- Input for this task -

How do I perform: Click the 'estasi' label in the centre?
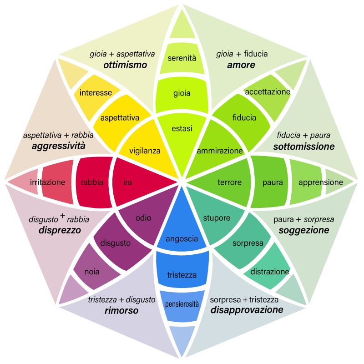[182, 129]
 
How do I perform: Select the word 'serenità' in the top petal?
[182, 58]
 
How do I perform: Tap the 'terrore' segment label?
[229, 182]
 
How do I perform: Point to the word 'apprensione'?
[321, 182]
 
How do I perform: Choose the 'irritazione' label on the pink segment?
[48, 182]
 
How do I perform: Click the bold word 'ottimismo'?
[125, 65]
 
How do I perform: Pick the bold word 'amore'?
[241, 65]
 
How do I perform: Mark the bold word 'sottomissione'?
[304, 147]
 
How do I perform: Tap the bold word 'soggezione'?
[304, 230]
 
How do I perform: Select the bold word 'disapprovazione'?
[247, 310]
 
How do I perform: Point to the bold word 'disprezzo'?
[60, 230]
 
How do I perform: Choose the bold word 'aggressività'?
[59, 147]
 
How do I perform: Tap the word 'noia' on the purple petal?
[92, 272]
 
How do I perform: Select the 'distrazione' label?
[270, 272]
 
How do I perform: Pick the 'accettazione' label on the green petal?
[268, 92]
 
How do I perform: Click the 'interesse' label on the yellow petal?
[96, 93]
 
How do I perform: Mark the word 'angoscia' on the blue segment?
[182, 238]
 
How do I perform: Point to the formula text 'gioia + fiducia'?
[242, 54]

---

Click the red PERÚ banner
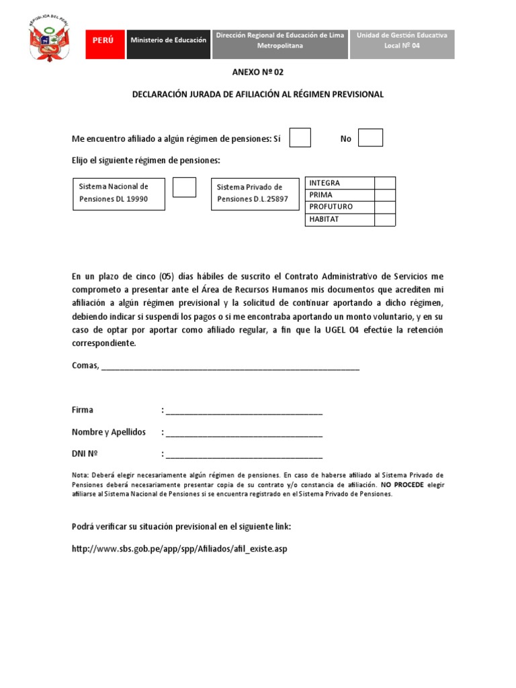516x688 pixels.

* * *

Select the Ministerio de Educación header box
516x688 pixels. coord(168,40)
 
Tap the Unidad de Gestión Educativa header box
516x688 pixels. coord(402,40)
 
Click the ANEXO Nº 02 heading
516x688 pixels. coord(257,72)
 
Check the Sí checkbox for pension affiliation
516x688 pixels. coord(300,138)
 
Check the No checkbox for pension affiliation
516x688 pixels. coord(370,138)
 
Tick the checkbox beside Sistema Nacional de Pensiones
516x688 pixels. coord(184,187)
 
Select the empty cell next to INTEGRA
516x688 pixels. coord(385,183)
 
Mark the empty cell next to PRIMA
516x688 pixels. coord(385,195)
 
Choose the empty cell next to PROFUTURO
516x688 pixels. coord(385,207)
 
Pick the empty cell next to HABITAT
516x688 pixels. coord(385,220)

- Goal -
Pick out every line in the listing above that contains the word "checkbox", and copy each one.

- Correct result -
Check the Sí checkbox for pension affiliation
Check the No checkbox for pension affiliation
Tick the checkbox beside Sistema Nacional de Pensiones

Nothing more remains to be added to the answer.